*Given request:*
Update the listing from the line containing "The image size is (1456, 819)." down to the line containing "Instruction: Open the QQ penguin taskbar app", swapping "search magnifier icon" for "magnifying glass icon" and leaving everything else as it is. Return only those lines.

*Dataset content:*
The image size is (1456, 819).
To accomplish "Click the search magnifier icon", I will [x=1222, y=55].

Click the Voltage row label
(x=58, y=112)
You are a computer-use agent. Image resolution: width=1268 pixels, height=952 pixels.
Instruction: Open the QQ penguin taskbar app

* * *

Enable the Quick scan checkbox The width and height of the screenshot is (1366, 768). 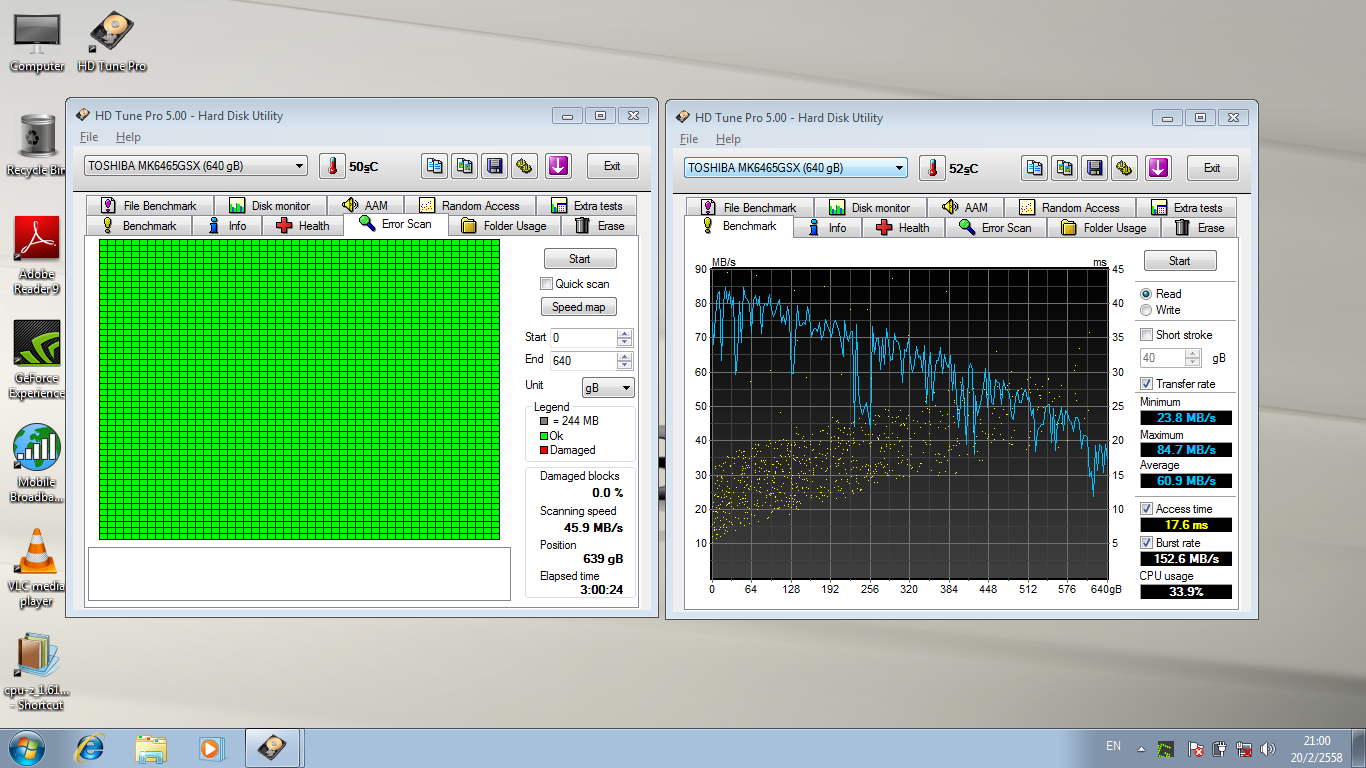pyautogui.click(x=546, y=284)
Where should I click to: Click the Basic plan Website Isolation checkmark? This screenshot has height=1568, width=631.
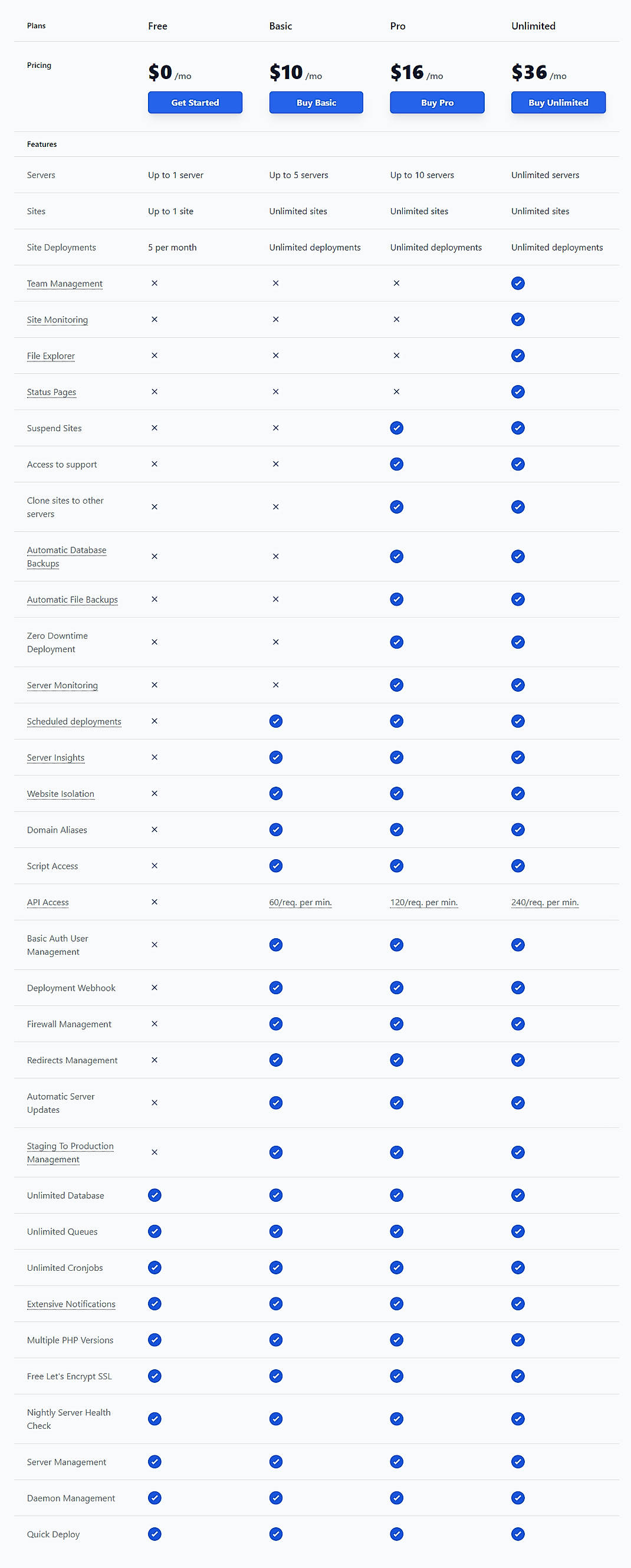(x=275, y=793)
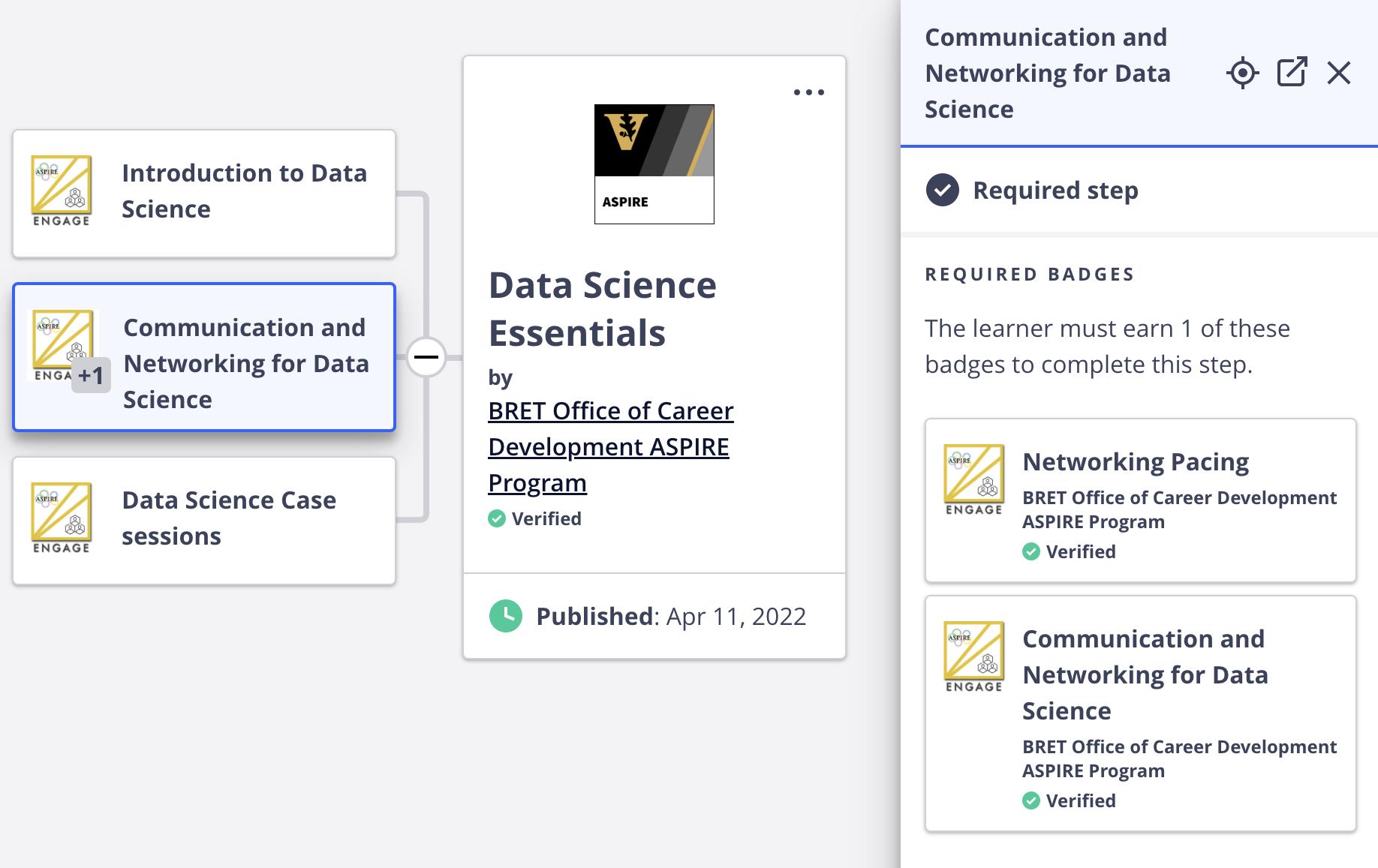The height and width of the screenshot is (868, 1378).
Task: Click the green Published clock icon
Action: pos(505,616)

*Full response:*
The image size is (1456, 819).
To accomplish "Click the magnifying glass icon", I will [x=1222, y=55].

Click the Voltage row label
(x=58, y=112)
You are a computer-use agent. Image resolution: width=1268 pixels, height=952 pixels.
Instruction: Open the QQ penguin taskbar app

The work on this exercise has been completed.